Rust is a compiled language, unlike Python, which is interpreted. This means that we can’t just start writing .rs files and run them from the console (or IDE). We have to compile them first.

Rust has an excellent tool called Cargo that takes care of all our compilation and dependency management needs. To create a new crate, that is, a new Rust project using Cargo, run cargo new --lib mandelbrot_module in the directory of your choice. (Install Rust and Cargo if you have not done so already.) The contents of your new directory should look something like this:

mandelbrot_module/
├─ src/
│  ├─ lib.rs
├─ .gitignore
├─ Cargo.toml

This is the standard structure for all Rust crates. src is where all our source code will be stored and Cargo requires a specific name for our main file. If we were trying to write an executable, our main file would be src/main.rs and the execution of our compiled program would start in the main function of that file. Since we want to write a library/module, our main file is going to be lib.rs and everything we might want to use from our library after compilation needs to be available from this file.

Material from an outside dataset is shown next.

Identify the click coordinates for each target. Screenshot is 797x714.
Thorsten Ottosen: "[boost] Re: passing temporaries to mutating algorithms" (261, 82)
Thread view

Since Cargo already wrote some test code into our lib.rs, let’s run it to see that everything works. To do this run cargo test anywhere within the main directory of the crate.

Test code:

#[cfg(test)]
mod tests {
    #[test]
    fn it_works() {
        assert_eq!(2 + 2, 4);
    }
}

Expected console output:

running 1 test
test tests::it_works ... ok

test result: ok. 1 passed; 0 failed; 0 ignored; 0 measured; 0 filtered out; finished in 0.00s

   Doc-tests mandelbrot_module

running 0 tests

test result: ok. 0 passed; 0 failed; 0 ignored; 0 measured; 0 filtered out; finished in 0.00s

You should now have a target directory in your crate. This directory contains all the files that get created during compilation, but we don’t actually need it for this project.

We do however need to add PyO3 to our crate’s dependencies before we can start using it, so let’s do that now. Adding dependencies to a crate is normally pretty simple. You just have to write the dependency name and version number under [dependencies] in your Cargo.toml file like this:

[dependencies]
threadpool = "1.8.1"

But PyO3 needs some extra configuration which I won’t explain in this post. Just paste the following into your Cargo.toml file:

[package]
name = "mandelbrot_module"
version = "0.1.0"
edition = "2018"

[lib]
name = "mandelbrot_module"
crate-type = ["cdylib"]

[dependencies.pyo3]
version = "0.15.1"
features = ["extension-module"]

With that done, let’s write some actual Rust code in lib.rs.

Rust functions

We’re going to start by just writing the function how you would in a pure Rust program.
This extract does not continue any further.